SHORT TASK:
Copy each of the records below word for word, keeping the lines in the same order.
# # # # # # #
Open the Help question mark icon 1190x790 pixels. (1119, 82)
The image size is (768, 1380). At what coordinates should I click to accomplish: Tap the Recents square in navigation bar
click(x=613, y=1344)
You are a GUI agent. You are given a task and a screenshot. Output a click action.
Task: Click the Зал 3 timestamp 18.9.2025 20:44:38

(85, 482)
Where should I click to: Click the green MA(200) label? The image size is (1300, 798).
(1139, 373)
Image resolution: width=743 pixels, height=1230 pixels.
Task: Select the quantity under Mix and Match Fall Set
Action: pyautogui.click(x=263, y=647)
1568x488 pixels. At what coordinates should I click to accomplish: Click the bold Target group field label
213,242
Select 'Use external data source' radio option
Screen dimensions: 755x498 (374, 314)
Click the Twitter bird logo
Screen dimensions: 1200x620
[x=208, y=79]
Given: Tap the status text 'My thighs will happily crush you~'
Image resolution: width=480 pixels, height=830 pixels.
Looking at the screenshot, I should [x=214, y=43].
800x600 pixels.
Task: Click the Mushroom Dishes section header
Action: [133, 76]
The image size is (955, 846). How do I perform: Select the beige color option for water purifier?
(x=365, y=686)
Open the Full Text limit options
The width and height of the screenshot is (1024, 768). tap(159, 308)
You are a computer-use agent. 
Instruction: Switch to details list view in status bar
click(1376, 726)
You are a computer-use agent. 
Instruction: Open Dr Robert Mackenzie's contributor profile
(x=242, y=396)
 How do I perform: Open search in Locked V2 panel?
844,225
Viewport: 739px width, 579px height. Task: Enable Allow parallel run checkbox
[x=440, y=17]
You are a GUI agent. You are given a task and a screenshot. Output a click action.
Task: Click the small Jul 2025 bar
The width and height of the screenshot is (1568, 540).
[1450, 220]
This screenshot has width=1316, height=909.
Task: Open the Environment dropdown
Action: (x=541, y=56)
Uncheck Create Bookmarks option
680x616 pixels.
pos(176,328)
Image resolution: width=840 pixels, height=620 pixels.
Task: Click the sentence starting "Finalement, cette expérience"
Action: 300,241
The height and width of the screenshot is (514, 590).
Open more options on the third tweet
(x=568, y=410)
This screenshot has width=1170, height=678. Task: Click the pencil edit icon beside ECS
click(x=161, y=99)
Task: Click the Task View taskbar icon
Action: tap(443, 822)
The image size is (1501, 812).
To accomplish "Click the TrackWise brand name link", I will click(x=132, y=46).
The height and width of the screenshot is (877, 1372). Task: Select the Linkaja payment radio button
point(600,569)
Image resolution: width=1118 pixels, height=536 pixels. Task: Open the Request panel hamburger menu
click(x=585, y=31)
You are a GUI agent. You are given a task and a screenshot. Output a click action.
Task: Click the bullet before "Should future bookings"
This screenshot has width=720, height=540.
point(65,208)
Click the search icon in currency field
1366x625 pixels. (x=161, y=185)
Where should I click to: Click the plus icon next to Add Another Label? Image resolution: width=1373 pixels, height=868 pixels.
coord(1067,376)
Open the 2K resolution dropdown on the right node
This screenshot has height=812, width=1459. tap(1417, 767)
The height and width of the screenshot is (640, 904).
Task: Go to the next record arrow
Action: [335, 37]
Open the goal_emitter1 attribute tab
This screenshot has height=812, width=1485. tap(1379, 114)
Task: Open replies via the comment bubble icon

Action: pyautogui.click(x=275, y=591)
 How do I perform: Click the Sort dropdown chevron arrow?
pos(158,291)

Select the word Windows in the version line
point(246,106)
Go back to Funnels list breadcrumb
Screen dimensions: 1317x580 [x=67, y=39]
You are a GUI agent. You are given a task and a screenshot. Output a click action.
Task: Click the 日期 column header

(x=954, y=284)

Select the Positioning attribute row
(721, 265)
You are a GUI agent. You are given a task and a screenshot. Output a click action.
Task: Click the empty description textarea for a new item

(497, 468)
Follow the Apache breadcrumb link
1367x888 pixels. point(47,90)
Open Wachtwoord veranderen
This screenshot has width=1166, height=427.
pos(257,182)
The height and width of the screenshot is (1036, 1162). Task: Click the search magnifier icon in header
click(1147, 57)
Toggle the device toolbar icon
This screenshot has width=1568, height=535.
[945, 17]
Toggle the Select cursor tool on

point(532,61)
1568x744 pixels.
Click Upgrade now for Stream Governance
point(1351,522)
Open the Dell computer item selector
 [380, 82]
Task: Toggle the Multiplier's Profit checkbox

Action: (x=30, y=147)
# # # # # # #
RESPONSE TO THE EXERCISE:
Open the Help question mark icon 1190x790 pixels. (1119, 82)
The image size is (768, 1380). At what coordinates should I click to accomplish: Tap the Recents square in navigation bar
click(x=613, y=1344)
You are a GUI agent. You are given a task and a screenshot. Output a click action.
Task: Click the Зал 3 timestamp 18.9.2025 20:44:38

(85, 482)
Where should I click to: Click the green MA(200) label? The image size is (1300, 798).
(1139, 373)
Image resolution: width=743 pixels, height=1230 pixels.
Task: Select the quantity under Mix and Match Fall Set
Action: pyautogui.click(x=263, y=647)
1568x488 pixels. At what coordinates should I click to accomplish: Click the bold Target group field label
213,242
Select 'Use external data source' radio option
Screen dimensions: 755x498 (374, 314)
Click the Twitter bird logo
Screen dimensions: 1200x620
[x=208, y=79]
Given: Tap the status text 'My thighs will happily crush you~'
Image resolution: width=480 pixels, height=830 pixels.
Looking at the screenshot, I should [x=214, y=43].
800x600 pixels.
Task: Click the Mushroom Dishes section header
Action: [133, 76]
The image size is (955, 846). How do I perform: Select the beige color option for water purifier?
(x=365, y=686)
Open the Full Text limit options
The width and height of the screenshot is (1024, 768). tap(159, 308)
You are a computer-use agent. 
Instruction: Switch to details list view in status bar
click(1376, 726)
You are a computer-use agent. 
Instruction: Open Dr Robert Mackenzie's contributor profile
(x=242, y=396)
 How do I perform: Open search in Locked V2 panel?
844,225
Viewport: 739px width, 579px height. Task: Enable Allow parallel run checkbox
[x=440, y=17]
You are a GUI agent. You are given a task and a screenshot. Output a click action.
Task: Click the small Jul 2025 bar
The width and height of the screenshot is (1568, 540).
[1450, 220]
This screenshot has width=1316, height=909.
Task: Open the Environment dropdown
Action: (x=541, y=56)
Uncheck Create Bookmarks option
680x616 pixels.
pos(176,328)
Image resolution: width=840 pixels, height=620 pixels.
Task: Click the sentence starting "Finalement, cette expérience"
Action: 300,241
The height and width of the screenshot is (514, 590).
Open more options on the third tweet
(x=568, y=410)
This screenshot has width=1170, height=678. Task: Click the pencil edit icon beside ECS
click(x=161, y=99)
Task: Click the Task View taskbar icon
Action: tap(443, 822)
The image size is (1501, 812).
To accomplish "Click the TrackWise brand name link", I will click(x=132, y=46).
The height and width of the screenshot is (877, 1372). Task: Select the Linkaja payment radio button
point(600,569)
Image resolution: width=1118 pixels, height=536 pixels. Task: Open the Request panel hamburger menu
click(x=585, y=31)
You are a GUI agent. You are given a task and a screenshot. Output a click action.
Task: Click the bullet before "Should future bookings"
This screenshot has width=720, height=540.
point(65,208)
Click the search icon in currency field
1366x625 pixels. (x=161, y=185)
Where should I click to: Click the plus icon next to Add Another Label? Image resolution: width=1373 pixels, height=868 pixels.
coord(1067,376)
Open the 2K resolution dropdown on the right node
This screenshot has height=812, width=1459. tap(1417, 767)
The height and width of the screenshot is (640, 904).
Task: Go to the next record arrow
Action: [335, 37]
Open the goal_emitter1 attribute tab
This screenshot has height=812, width=1485. tap(1379, 114)
Task: Open replies via the comment bubble icon

Action: pyautogui.click(x=275, y=591)
 How do I perform: Click the Sort dropdown chevron arrow?
pos(158,291)

Select the word Windows in the version line
point(246,106)
Go back to Funnels list breadcrumb
Screen dimensions: 1317x580 [x=67, y=39]
You are a GUI agent. You are given a task and a screenshot. Output a click action.
Task: Click the 日期 column header

(x=954, y=284)

Select the Positioning attribute row
(721, 265)
You are a GUI agent. You are given a task and a screenshot. Output a click action.
Task: Click the empty description textarea for a new item

(497, 468)
Follow the Apache breadcrumb link
1367x888 pixels. point(47,90)
Open Wachtwoord veranderen
This screenshot has width=1166, height=427.
pos(257,182)
The height and width of the screenshot is (1036, 1162). Task: Click the search magnifier icon in header
click(1147, 57)
Toggle the device toolbar icon
This screenshot has width=1568, height=535.
[945, 17]
Toggle the Select cursor tool on

point(532,61)
1568x744 pixels.
Click Upgrade now for Stream Governance
point(1351,522)
Open the Dell computer item selector
 [380, 82]
Task: Toggle the Multiplier's Profit checkbox

Action: (x=30, y=147)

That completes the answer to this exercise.